Skip to contents

This vignette can be referred to by citing the package:

citation("see")
#> To cite package 'see' in publications use:
#> 
#>   Lüdecke et al., (2021). see: An R Package for Visualizing Statistical
#>   Models. Journal of Open Source Software, 6(64), 3393.
#>   https://doi.org/10.21105/joss.03393
#> 
#> A BibTeX entry for LaTeX users is
#> 
#>   @Article{,
#>     title = {{see}: An {R} Package for Visualizing Statistical Models},
#>     author = {Daniel Lüdecke and Indrajeet Patil and Mattan S. Ben-Shachar and Brenton M. Wiernik and Philip Waggoner and Dominique Makowski},
#>     journal = {Journal of Open Source Software},
#>     year = {2021},
#>     volume = {6},
#>     number = {64},
#>     pages = {3393},
#>     doi = {10.21105/joss.03393},
#>   }

Introduction

datawizard is a lightweight package to easily manipulate, clean, transform, and prepare your data for analysis. Most courses and tutorials about statistical modeling assume that you are working with a clean and tidy dataset.
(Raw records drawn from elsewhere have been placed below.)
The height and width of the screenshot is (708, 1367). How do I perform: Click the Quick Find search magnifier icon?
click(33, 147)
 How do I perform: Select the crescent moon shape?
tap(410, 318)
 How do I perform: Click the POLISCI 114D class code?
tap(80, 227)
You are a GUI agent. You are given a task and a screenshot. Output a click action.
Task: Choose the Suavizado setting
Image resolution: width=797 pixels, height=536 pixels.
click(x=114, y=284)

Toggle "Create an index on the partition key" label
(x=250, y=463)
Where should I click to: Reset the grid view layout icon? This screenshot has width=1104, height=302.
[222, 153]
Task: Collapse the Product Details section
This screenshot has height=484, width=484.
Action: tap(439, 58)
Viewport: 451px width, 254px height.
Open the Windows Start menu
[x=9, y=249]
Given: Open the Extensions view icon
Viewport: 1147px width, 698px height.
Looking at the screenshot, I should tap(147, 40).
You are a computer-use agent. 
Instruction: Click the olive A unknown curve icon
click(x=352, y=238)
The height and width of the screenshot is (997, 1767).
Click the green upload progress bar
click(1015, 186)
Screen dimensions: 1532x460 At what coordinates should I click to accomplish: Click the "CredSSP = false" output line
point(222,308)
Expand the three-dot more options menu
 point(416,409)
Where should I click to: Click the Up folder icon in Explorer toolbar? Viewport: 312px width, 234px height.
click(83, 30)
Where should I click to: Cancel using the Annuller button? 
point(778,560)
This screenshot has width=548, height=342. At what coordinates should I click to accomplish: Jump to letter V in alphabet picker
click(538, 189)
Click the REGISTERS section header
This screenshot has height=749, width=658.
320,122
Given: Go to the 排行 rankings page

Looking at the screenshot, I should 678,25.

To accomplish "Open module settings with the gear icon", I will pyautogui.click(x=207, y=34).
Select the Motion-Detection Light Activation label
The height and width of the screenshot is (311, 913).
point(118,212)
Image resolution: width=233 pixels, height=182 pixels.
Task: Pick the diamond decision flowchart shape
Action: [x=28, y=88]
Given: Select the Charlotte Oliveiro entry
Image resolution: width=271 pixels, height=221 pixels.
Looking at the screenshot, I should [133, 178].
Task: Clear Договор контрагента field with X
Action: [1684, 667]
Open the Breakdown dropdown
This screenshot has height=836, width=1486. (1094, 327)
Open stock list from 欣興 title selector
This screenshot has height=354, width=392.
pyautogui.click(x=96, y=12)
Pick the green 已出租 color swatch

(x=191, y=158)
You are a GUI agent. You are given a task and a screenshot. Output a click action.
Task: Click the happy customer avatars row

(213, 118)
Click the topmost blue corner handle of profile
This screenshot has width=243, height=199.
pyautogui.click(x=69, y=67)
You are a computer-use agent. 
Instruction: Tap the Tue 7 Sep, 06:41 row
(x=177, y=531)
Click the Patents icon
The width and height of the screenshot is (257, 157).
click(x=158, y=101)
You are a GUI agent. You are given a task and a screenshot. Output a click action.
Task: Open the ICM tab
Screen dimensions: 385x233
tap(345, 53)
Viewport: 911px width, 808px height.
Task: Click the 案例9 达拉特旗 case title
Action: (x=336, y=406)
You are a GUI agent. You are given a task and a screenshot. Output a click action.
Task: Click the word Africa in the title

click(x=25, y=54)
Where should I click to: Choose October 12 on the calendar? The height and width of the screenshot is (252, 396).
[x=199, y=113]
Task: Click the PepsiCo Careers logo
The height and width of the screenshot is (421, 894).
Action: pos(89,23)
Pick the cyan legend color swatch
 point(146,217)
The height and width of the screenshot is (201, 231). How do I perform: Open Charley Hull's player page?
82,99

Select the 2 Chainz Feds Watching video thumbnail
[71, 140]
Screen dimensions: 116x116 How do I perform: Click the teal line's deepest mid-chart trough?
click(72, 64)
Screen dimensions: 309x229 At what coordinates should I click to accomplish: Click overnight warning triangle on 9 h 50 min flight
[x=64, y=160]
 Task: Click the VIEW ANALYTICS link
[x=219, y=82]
In practice, however, a major part of doing statistical modeling is preparing your data-cleaning up values, creating new columns, reshaping the dataset, or transforming some variables. datawizard provides easy to use tools to perform these common, critical, and sometimes tedious data preparation tasks.

For more, see: https://easystats.github.io/datawizard/

Description of Variable Distributions

(related function documentation)

Histogram for Numbers with Fractional Part

data(iris)
result <- describe_distribution(iris$Sepal.Length)
result
#> Mean |   SD |  IQR |        Range | Skewness | Kurtosis |   n | n_Missing
#> -------------------------------------------------------------------------
#> 5.84 | 0.83 | 1.30 | [4.30, 7.90] |     0.31 |    -0.55 | 150 |         0

plot(result)

Add Range of Dispersion (SD or MAD)

plot(result, dispersion = TRUE)

Thin Bars for Integer Values

set.seed(333)
x <- sample(1:100, 1000, replace = TRUE)
result <- describe_distribution(x)
result
#>  Mean |    SD |   IQR |          Range | Skewness | Kurtosis |    n | n_Missing
#> -------------------------------------------------------------------------------
#> 50.18 | 28.66 | 48.75 | [1.00, 100.00] |     0.02 |    -1.16 | 1000 |         0

plot(result)

Use a Normal Curve instead of Ribbon

plot(result, dispersion = TRUE, dispersion_style = "curve")

Highlighting Categories

set.seed(123)
result <- describe_distribution(sample(LETTERS[1:10], 1000, TRUE))

# highlight one category
plot(result, highlight = "D")


# highlight multiple categories
plot(result, highlight = c("D", "H"), size_bar = 0.4)


# own color scales - pass a named vector to 'scale_fill_manual()'
# the name of the non-highlighted color is "no_highlight".
plot(result, highlight = c("D", "H", "A"), size_bar = 0.4) +
  scale_fill_manual(values = c(D = "red", H = "green", A = "gold", no_highlight = "steelblue"))